Cannot scrape a service with its FQDN that is out side of the k8s cluster. It only works if you set the service IP, but I prefer not to use IP(s) which may change.

See the prometheus UI that just show the servicemonitor name but nothing inside the endpoints list:

Here is the yaml that define the Prometheus CR + MonitorService + External service with the SERVICE-FQDN. But when you open prometheus it will not scrape the external service.

apiVersion: v1
kind: Service
metadata:
  name: rs1
  labels:
    app: prometheus1 # ServiceMonitor match this label

spec:
  externalName: <SERVICE-FQDN>
  type: ExternalName
  ports:
  - name: https
    protocol: TCP
    port: 8070
    targetPort: 8070

---
apiVersion: monitoring.coreos.com/v1
kind: ServiceMonitor
metadata:
  name: prometheus1
  labels:
    app: prometheus1 # This is what the prometheus1 CR looking for match
spec:
  endpoints:
  - path: /
    scheme: https
    name: https
    tlsConfig:
      insecureSkipVerify: true 
  jobLabel: jobName
  selector:
    matchLabels:
      app: prometheus1


---

apiVersion: monitoring.coreos.com/v1
kind: Prometheus
metadata:
  labels:
    app: prometheus-operator-prometheus1
  name: prometheus-operator-prometheus1
spec:
  replicas: 1
  serviceAccountName: chart1-prometheus-operator-prometheus
  alerting:
    alertmanagers:
    - apiVersion: v2
      name: chart1-prometheus-operator-alertmanager
      namespace: default
      pathPrefix: /
      port: web
  image: quay.io/prometheus/prometheus
  version: v2.15.2
  logLevel: debug
  portName: web
  routePrefix: /
  retention: 10d
  serviceMonitorSelector:
    matchLabels:
      app: prometheus1
  ruleNamespaceSelector: {}
  thanos:
    baseImage: thanosio/thanos
    version: v0.12.0

The only way to scrape the SERVICE-FQDN is by adding also Endpoints object that point to the SERVICE-FQDN specific IP(s). Only then you can see the target in prometheus working. But the whole point it to use only with SERVICE-FQDN and not with specific IPs.
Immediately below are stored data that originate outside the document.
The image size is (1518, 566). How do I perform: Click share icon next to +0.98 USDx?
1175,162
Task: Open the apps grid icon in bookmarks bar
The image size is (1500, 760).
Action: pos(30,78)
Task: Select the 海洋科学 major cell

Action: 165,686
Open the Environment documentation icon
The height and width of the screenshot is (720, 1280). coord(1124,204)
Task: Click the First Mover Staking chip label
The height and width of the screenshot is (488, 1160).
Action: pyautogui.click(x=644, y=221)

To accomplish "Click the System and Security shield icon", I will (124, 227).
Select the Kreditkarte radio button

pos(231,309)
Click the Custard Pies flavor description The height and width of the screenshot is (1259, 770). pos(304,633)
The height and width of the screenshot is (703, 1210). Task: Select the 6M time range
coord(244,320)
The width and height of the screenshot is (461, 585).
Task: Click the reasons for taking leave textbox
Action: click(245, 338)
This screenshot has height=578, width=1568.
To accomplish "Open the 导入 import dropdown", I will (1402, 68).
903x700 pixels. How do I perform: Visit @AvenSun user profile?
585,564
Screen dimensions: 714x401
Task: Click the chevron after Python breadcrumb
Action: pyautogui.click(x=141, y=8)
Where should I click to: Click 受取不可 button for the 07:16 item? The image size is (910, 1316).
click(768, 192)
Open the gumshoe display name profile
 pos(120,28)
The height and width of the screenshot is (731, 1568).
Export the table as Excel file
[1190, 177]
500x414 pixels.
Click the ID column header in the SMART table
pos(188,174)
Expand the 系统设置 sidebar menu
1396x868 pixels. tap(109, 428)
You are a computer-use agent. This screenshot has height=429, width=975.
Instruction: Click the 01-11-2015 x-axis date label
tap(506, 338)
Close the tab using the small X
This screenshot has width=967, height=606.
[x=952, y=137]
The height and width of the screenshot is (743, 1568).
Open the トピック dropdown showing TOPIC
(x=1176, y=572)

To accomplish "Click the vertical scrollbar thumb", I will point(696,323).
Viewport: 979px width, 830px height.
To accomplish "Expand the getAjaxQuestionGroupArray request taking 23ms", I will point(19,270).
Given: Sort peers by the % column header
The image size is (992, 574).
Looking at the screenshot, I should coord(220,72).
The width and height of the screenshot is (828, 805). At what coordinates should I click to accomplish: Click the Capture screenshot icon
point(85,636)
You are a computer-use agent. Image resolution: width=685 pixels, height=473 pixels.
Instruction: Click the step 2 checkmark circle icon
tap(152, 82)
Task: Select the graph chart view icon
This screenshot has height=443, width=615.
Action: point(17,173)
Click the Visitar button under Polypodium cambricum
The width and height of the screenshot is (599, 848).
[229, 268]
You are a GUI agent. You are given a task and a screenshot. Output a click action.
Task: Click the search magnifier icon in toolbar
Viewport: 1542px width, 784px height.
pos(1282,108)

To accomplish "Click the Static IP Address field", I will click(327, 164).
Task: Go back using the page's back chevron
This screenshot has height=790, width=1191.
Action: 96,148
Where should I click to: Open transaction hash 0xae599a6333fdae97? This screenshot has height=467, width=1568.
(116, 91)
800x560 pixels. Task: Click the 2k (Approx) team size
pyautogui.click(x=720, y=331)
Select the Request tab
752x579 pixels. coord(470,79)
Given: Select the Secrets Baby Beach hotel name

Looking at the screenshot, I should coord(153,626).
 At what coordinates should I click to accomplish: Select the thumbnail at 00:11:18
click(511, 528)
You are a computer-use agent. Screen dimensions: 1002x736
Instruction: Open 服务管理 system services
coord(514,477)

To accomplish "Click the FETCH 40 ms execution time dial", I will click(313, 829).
Did you expect to see something different?
I would expect to have an option to scrape also by SERVICE-FQDN and not only by the IPs.
Here are some blogs that explain how to scrape external service but again only with endpoints with specific IPs:

But again none of them use the FQDN, and I would expect to have such way.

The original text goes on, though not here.